シネフィル映画短評 
第14回 『陽だまりハウスでマラソンを』

妻と老人ホームに入居した元オリンピックのマラソン金メダリストの老人がベルリンマラソン完走に挑戦する人間ドラマ。
高齢を言い訳にせず生き甲斐や目標を見いだそうとする主人公をドイツの国民的喜劇俳優ディーター・ハラーフォルデンがこの役のために9キロ減量し体当たりで演じた。
監督は長編初監督となるキリアン・リートホーフ(共同で脚本も)。『ラブ・アクチュアリー』などのハイケ・マカッシュらが共演。

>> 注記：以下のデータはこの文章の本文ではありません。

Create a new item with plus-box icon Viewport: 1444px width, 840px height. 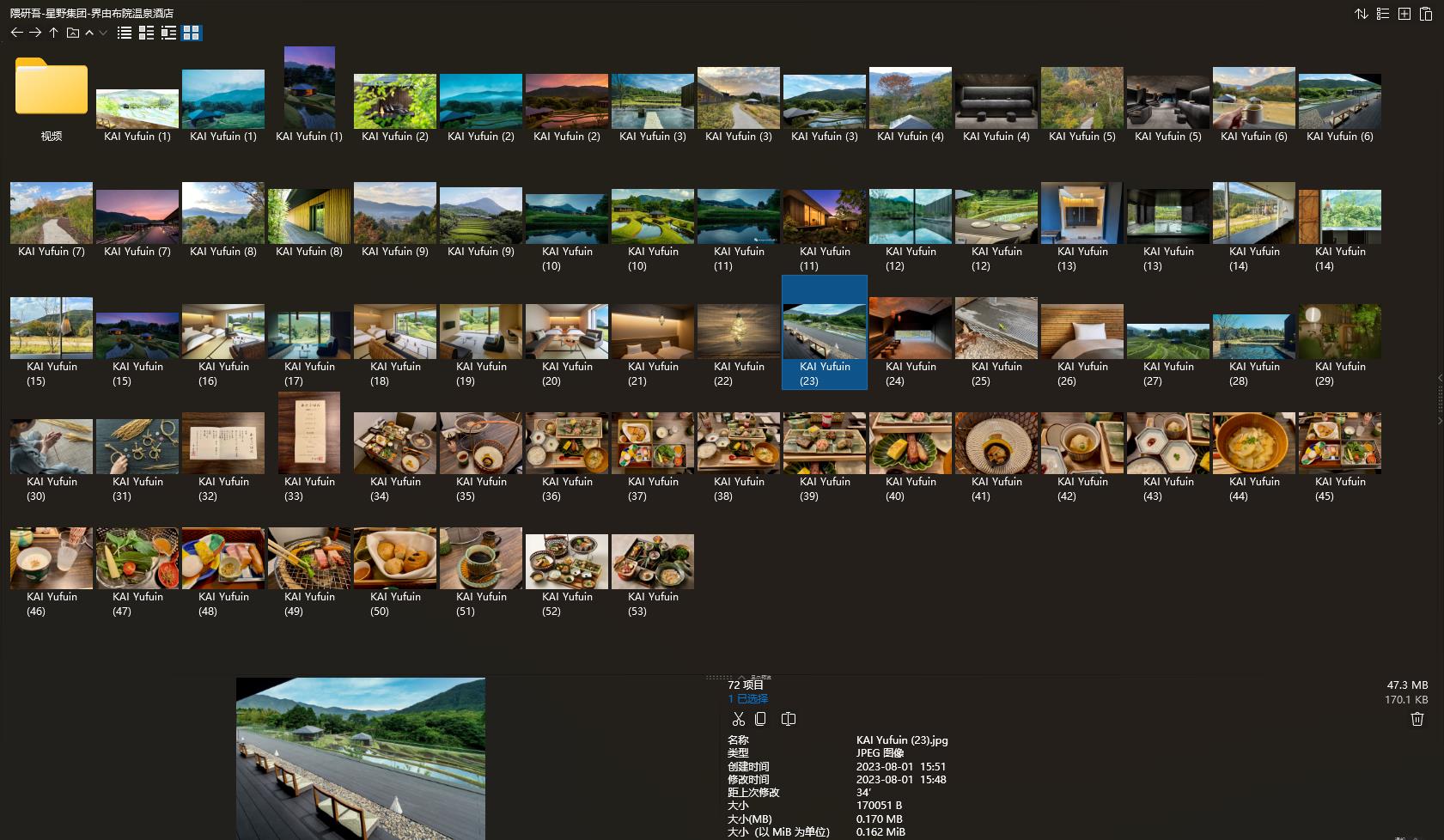coord(1404,14)
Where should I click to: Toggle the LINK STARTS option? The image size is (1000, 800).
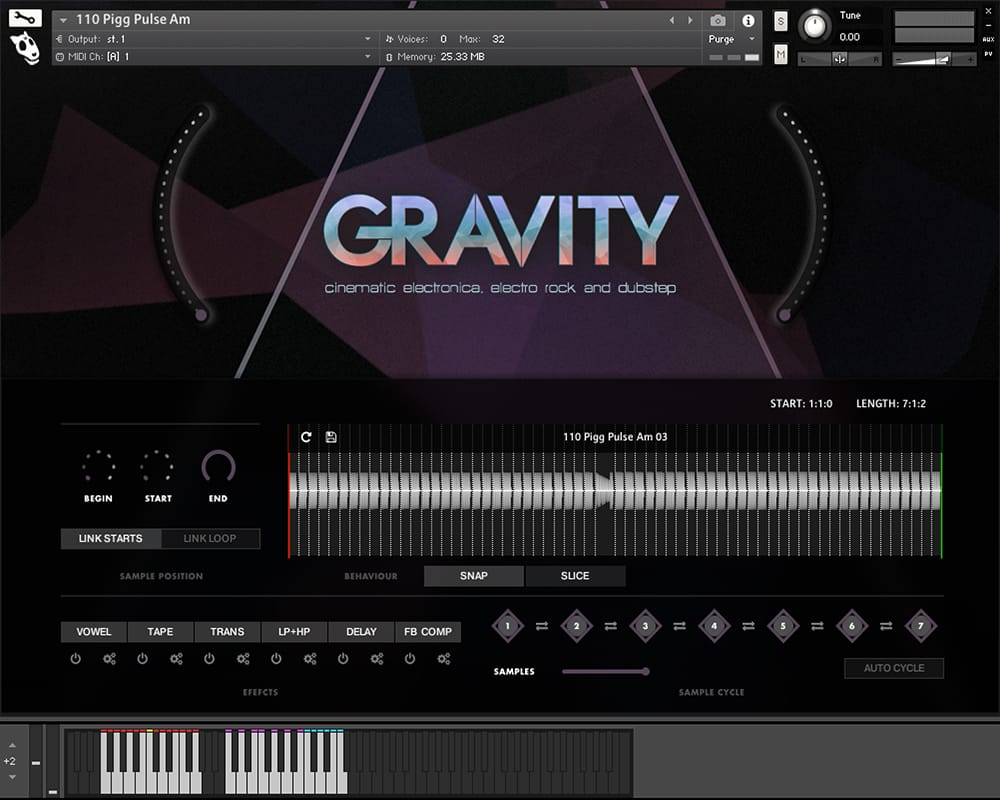coord(110,539)
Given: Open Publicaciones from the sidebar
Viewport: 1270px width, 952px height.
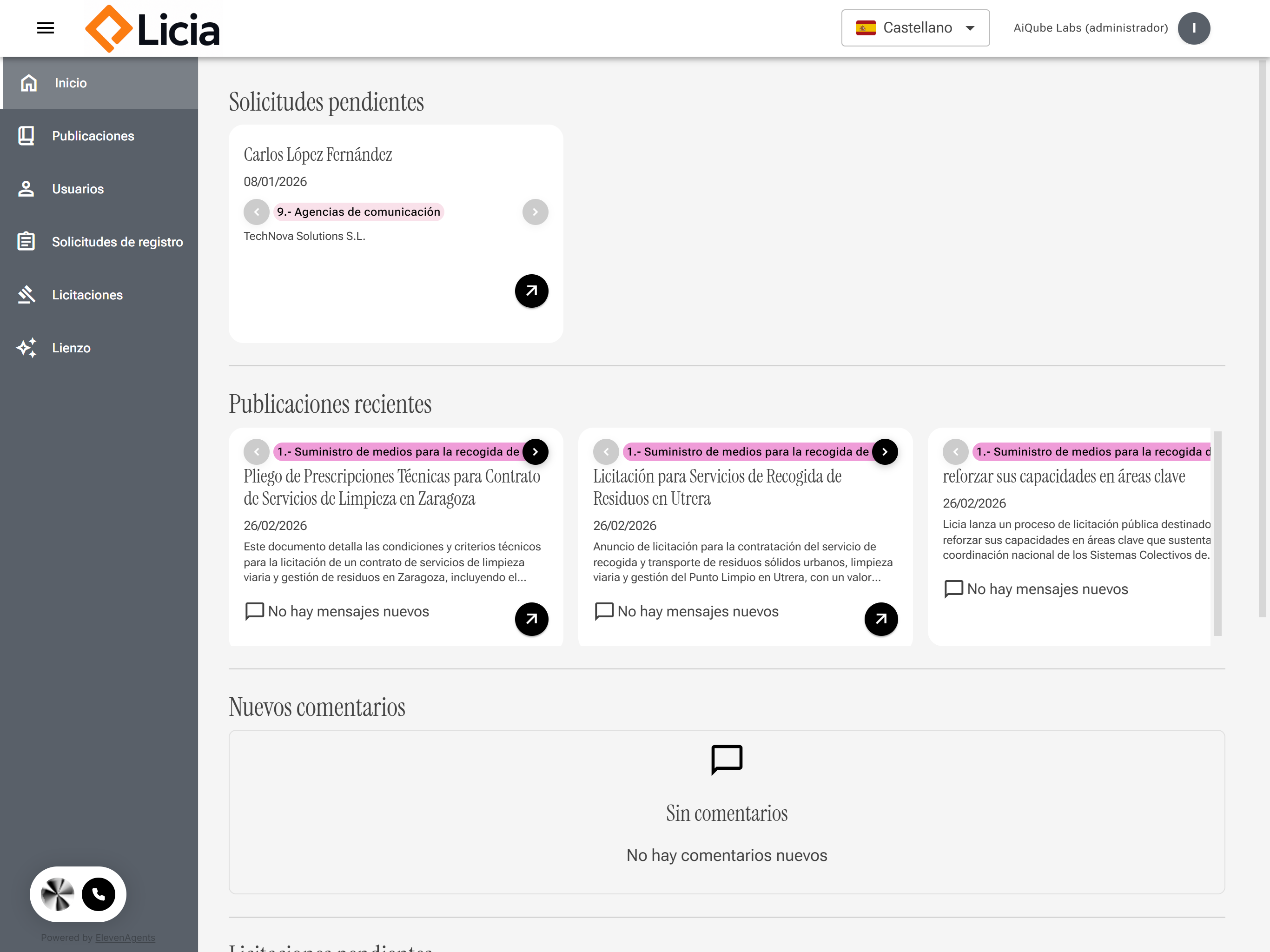Looking at the screenshot, I should [x=93, y=136].

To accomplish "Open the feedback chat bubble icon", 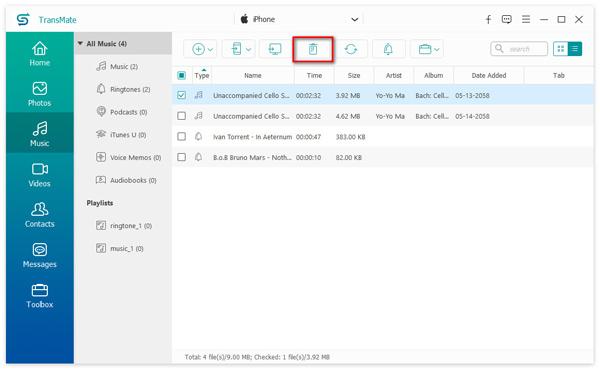I will pyautogui.click(x=507, y=19).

実際のベルリンマラソンで撮影されたクライマックスシーンは迫力満点。
ディーター・ハラーフォルデンは今作で78歳の史上最高齢でドイツ映画祭最優秀主演男優賞を受賞。

うーん、良くできた作品だ。
幸せな気分になれて、少し勇気付けられた。
高齢化社会の日本でも身近で切実な問題なんだと思う。
規則規則規則、クスリクスリクスリ、お金お金お金などホームの問題点もさらりと。おまけにボクら子ども世代の視点もきちんと描かれててバランスが良いんだよね(娘に自分を重ねたりして!?)。

何より「2人は風と海」が合い言葉の主人公夫婦の仲睦まじさが微笑ましくて、夫婦愛に涙する。脇役陣もみんな良い。監督は主人公を英雄にもせず、奇跡も見せないんだよね。でもね、自分を信じて、マイペースにただただ走るんだ。
天邪鬼なボクは努力とか根性とかを毛嫌いするんだけれど、今回は素直に感動して2回も泣いちゃったよ…。複雑な余韻に包まれながら、目標を見失わず、夢に向かって走り続けることの大切さや家族を愛し、人生を楽しむことについてぼんやり考えた。